Start RECORD LIST

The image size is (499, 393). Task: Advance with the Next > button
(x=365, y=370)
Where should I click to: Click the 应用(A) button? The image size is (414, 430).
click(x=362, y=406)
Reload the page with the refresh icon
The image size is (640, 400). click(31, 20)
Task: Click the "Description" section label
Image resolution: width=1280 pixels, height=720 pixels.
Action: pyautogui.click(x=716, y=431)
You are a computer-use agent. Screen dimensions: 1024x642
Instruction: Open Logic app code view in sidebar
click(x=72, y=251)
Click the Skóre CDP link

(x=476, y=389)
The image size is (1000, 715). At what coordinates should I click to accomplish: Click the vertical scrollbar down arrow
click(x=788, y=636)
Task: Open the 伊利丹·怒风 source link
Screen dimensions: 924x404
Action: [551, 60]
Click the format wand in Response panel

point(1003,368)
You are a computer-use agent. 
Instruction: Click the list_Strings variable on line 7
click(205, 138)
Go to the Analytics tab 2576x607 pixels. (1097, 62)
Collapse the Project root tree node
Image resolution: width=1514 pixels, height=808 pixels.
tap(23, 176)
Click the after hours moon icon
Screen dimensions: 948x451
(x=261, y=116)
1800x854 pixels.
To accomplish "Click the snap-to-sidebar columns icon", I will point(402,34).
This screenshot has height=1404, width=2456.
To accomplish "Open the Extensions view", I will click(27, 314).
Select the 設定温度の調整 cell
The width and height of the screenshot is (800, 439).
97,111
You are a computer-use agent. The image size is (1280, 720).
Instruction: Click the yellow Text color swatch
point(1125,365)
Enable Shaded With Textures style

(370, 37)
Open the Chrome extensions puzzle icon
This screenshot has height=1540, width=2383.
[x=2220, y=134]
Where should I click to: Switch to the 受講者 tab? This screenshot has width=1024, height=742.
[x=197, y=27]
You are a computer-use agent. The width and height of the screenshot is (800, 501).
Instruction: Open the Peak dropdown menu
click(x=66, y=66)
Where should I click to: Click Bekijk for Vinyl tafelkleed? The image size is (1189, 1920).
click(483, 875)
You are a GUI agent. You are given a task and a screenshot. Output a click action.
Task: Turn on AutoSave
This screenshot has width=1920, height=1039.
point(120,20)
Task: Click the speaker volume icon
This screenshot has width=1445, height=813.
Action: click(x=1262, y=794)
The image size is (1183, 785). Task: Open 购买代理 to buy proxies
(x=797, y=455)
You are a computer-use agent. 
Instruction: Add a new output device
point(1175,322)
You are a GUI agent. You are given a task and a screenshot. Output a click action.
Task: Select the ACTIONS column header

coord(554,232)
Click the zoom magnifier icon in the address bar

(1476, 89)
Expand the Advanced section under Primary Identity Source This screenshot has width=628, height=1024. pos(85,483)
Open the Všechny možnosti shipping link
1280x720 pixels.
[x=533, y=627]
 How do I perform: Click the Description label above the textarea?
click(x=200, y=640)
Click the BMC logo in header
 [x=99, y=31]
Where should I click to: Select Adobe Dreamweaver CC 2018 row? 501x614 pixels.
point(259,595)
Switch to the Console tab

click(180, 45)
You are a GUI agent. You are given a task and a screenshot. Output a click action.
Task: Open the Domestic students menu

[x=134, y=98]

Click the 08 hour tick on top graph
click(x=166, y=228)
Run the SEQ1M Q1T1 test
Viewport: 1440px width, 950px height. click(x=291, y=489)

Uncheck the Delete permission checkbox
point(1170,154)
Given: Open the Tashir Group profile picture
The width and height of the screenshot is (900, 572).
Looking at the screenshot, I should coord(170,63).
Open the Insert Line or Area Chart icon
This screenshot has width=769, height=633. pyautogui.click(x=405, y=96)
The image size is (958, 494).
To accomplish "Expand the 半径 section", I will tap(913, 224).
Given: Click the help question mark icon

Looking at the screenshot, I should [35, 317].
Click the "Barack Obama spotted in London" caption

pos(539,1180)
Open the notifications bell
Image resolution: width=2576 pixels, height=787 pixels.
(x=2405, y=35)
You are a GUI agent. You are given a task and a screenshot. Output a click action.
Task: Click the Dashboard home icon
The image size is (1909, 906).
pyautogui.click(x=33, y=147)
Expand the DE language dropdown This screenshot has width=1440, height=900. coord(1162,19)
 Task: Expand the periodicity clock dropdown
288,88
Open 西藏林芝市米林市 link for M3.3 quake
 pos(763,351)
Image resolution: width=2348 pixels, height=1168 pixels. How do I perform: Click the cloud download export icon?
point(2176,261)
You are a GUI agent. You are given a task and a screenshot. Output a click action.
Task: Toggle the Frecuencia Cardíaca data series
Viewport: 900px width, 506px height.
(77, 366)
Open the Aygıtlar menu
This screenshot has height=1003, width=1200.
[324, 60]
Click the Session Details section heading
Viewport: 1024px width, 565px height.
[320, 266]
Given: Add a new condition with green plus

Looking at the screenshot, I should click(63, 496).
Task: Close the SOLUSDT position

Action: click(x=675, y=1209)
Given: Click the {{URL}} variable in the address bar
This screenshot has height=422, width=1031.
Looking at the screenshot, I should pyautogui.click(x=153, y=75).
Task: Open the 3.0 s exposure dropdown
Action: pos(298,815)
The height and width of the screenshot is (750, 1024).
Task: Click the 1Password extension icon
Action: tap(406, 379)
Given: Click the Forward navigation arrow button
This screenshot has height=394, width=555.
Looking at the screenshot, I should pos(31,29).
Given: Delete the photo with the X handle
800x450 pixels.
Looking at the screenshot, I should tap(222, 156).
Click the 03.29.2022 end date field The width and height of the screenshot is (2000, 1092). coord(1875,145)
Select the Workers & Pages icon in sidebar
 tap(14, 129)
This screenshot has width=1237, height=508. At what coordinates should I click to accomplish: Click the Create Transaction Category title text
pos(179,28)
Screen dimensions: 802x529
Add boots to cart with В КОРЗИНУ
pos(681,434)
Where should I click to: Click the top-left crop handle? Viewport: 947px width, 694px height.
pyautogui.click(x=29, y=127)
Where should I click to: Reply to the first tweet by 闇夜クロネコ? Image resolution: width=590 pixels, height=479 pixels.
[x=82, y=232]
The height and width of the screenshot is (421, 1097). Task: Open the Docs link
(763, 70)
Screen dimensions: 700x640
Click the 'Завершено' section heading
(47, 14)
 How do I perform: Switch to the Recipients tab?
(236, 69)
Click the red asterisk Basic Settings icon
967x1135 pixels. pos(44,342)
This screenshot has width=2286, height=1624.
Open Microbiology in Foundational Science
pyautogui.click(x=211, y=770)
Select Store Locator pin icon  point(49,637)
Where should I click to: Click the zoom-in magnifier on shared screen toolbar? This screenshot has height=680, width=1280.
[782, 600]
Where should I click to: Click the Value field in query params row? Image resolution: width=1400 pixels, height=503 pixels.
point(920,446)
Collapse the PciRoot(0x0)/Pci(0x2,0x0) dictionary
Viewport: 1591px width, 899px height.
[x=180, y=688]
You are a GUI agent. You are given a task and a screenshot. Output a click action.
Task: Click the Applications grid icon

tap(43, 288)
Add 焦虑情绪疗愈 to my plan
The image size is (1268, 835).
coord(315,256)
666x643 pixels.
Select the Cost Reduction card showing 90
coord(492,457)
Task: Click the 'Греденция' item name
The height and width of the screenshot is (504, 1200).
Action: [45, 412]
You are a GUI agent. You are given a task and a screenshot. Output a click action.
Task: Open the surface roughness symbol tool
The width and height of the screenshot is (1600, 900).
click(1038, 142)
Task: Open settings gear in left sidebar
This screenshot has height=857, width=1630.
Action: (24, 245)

End RECORD LIST

- GIVEN TASK -
Could you reproduce the listing from the line holding "Task: Open settings gear in left sidebar" through the end of the listing, both included, with "left sidebar" swapped for "right sidebar" and nothing else altered?

- ANSWER BELOW -
Task: Open settings gear in right sidebar
This screenshot has height=857, width=1630.
Action: (24, 245)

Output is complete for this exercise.